To all of you who prayed and cooked and chastised and loved me through a month of sickness and beyond, thank you. You are all my happy place. Now that I’m feeling better, let’s hug it out next time I see you.

*Author’s note: I always want cuddles but never ask. Feel free to hug me next time you see me. Seriously. I may make a sarcastic remark but I’ll actually be really chuffed.

On Being The Worst

*Author’s Note:  Hello friends! I have returned! I’m sorry for the long hiatus, but as I tired to explain in previous posts (and as you can imagine), mourning the loss of my mother pretty much took up all of my mental and emotional energy for the last year. That’s not to say I’m over it now that the calendar has flipped, but I’m finding my feet and myself again. So, thank you for sticking by and waiting me out. Those of you that are Sherlock fans are well-versed in hiatus life, so this was nothing.*

###

I don’t like not being the best at things. Like, I really, really don’t like it. At all. Not even a little bit. I don’t mind being terrible at things I don’t care about. I’m rubbish at most sports. I can’t craft to save my life. In fact, I might be a danger to some people with a glue gun and glitter. The things that I value? The tasks that I find important? I need to be perfect. All the time. Perfect daughter/sister/employee/friend/enemy.

As I was letting my mind wander recently, it occurred to me that at times, I’m actually the worst at everything.** Let me explain.

I’m the worst feminist because while I believe in equal rights for all people, I still want a man to help me carry heavy things or put oil in my car.

I’m the worst daughter/sister/friend because I can be selfish and withdrawn.

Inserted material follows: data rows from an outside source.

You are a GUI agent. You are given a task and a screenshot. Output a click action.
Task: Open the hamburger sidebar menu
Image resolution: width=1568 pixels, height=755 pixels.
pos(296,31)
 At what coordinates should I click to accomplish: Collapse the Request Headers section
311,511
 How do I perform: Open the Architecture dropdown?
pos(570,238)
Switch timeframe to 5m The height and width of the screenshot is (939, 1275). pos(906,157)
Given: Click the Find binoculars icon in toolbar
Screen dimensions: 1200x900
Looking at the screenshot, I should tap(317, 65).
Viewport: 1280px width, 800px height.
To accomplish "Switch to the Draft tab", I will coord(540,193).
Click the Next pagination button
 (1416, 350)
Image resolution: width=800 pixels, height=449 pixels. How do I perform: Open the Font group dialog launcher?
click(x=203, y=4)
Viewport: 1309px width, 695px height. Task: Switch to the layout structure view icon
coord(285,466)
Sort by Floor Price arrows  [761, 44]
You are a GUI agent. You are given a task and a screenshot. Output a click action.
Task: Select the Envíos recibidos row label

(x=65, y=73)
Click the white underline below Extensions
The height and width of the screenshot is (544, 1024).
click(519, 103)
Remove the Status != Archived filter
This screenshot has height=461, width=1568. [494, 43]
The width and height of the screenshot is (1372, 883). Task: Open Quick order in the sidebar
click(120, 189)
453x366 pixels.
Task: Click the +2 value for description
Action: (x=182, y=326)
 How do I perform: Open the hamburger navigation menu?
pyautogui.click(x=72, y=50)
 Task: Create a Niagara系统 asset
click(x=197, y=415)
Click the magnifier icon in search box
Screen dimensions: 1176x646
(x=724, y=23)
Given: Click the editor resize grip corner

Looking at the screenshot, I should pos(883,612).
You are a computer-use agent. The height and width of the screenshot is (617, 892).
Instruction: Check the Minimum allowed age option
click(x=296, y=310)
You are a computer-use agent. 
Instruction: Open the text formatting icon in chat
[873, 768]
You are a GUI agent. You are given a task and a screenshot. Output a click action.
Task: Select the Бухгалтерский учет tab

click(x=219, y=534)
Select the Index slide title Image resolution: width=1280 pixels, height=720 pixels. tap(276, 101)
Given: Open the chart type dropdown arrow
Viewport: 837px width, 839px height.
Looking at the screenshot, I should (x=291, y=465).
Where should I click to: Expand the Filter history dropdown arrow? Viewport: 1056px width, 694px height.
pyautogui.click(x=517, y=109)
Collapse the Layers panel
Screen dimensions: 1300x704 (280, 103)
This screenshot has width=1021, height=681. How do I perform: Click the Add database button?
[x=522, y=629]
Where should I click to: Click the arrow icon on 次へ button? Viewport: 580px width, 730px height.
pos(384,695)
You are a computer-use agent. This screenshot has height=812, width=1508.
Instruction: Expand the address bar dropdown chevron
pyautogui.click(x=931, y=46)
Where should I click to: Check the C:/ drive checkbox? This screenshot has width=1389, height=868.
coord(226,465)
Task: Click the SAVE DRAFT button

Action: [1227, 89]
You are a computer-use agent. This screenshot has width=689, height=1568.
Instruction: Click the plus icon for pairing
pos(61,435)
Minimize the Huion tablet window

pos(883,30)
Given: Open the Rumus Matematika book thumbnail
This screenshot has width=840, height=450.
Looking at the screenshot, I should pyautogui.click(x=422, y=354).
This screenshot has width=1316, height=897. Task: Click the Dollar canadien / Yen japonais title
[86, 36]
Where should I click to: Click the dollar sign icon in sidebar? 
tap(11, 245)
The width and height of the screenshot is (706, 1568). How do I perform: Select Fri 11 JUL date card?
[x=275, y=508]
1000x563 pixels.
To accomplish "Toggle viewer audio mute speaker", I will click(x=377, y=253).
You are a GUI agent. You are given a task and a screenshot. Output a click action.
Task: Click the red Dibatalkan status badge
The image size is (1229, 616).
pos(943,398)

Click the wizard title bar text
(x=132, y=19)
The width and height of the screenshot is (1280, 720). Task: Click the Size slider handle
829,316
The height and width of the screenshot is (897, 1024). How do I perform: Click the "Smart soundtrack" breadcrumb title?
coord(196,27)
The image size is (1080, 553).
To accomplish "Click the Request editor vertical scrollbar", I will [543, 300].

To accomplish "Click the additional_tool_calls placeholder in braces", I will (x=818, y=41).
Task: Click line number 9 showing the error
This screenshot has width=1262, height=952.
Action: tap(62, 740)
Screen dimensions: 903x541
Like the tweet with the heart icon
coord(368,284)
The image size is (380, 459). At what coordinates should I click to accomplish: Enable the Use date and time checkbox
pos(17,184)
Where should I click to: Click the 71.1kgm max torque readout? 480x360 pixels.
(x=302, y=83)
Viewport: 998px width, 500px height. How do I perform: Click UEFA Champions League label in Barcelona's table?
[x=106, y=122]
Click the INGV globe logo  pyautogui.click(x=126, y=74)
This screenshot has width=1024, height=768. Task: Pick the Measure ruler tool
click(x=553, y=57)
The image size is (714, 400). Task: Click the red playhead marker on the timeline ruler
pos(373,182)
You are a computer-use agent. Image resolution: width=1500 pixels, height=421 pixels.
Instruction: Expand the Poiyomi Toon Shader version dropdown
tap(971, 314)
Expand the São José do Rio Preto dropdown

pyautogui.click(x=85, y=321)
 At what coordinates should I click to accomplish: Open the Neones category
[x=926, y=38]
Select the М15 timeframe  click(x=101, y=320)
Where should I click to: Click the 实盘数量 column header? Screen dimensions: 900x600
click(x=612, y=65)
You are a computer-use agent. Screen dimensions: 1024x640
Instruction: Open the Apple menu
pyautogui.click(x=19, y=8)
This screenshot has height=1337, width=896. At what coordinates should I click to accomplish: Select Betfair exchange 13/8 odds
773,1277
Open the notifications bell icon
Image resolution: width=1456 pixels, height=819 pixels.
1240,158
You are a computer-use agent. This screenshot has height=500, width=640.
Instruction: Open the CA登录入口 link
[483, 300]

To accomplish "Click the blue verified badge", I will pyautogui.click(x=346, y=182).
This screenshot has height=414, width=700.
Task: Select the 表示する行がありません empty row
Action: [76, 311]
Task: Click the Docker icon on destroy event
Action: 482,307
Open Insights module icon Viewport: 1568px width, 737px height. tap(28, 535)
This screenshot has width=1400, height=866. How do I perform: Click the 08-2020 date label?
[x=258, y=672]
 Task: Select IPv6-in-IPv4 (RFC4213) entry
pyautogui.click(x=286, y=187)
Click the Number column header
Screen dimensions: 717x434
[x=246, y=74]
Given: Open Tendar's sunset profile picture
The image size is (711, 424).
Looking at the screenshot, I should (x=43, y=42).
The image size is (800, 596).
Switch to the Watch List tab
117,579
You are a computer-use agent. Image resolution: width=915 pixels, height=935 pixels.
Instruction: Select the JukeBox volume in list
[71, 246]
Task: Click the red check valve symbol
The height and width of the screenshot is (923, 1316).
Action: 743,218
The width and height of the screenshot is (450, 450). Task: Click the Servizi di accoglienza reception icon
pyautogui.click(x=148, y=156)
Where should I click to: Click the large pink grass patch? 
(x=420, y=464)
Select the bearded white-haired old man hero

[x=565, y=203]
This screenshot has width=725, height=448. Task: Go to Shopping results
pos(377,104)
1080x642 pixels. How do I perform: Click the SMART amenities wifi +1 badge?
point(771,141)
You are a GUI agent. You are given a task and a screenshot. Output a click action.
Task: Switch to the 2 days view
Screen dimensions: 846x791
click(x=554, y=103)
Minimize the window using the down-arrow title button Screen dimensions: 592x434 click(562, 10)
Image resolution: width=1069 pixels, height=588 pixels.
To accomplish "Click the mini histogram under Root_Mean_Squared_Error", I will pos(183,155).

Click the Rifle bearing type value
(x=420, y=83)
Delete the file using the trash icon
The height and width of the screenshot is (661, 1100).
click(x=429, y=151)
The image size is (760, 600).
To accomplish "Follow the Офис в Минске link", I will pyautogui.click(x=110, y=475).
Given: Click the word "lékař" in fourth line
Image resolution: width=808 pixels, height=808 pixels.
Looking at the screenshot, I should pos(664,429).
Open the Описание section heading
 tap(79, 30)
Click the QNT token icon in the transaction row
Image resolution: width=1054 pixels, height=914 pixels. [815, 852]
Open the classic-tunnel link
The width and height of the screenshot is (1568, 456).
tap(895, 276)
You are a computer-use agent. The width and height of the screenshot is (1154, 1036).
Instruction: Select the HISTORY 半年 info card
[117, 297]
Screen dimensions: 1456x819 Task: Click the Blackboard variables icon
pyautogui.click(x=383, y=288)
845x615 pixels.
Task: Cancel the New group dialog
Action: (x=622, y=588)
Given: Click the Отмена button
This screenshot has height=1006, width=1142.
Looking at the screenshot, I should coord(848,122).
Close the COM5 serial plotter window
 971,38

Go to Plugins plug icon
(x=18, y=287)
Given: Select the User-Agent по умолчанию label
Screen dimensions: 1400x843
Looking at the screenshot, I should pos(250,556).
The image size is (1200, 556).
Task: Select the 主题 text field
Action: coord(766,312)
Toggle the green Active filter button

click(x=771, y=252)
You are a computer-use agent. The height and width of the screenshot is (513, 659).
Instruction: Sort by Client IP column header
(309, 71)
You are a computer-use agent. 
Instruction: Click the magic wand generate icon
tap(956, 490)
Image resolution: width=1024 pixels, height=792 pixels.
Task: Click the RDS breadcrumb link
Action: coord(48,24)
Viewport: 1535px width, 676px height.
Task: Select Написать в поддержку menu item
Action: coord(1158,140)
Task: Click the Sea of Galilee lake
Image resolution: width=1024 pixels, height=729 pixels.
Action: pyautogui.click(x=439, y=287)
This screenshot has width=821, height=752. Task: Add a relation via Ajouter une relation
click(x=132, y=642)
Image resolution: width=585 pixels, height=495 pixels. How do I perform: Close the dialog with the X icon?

I expect people to live by my exact rubric of life and when they don’t, I totally don’t understand. I suppose you could put milk in your cup before the water but YOU WOULD BE WRONG.

I’m the worst employee because some days I’m sick. Or cranky. Or I misspell the word “Regional” in an email to a major client.

Do you know what happens when I realize I’m “the worst” at a thing? I remember that I’m human. I understand that perfection is not actually attainable. I look back and see how different this mistake is than the last one. I see how far I’ve come and I see how far I have left to go. While it is a huge attack on my pride, knowing that I have not yet reached my fullest potential is actually so comforting. Guys, if the me right now is the best it gets?! Oh man. No thank you please.

Several people on Twitter today shared this quote,

“Only the mediocre are always at their best.”  Jean Giraudoux

Read that again. I’ll wait.

What I’m saying here is that I’m learning to embrace my moments of imperfection. Being truly terrible at something provides a spotlight straight on what I can improve. Well done, self, for sucking for the greater good. For you, it may not be letting yourself be less than perfect. It may be putting words on paper when you don’t want to (me again). It may be not being nice or being too nice. Maybe you knitted a sweater and it has three arms and no head. I don’t know what your thing is, but we all have impossible standards to which we hold ourselves. We see ourselves falling and want to give up instead of acknowledging the reality that falling on your face is still forward motion and all forward motion counts.

It’s possible that you don’t need to hear this and that’s great. I think some of you might. I know that I’ll need to hear it again and again and again in the future, so I might as well share with you.

I challenge you all to greet your “failings” with open arms this week as you rejoice that you are not done improving yet. Let’s continue to get better together, shall we?

**Note: I’m using “the worst” as a colloquial term to mean less than perfect. Also, these are the standards that I have for myself. I would never expect anyone else to hold themselves to these standards. You do you. That’s why I like you.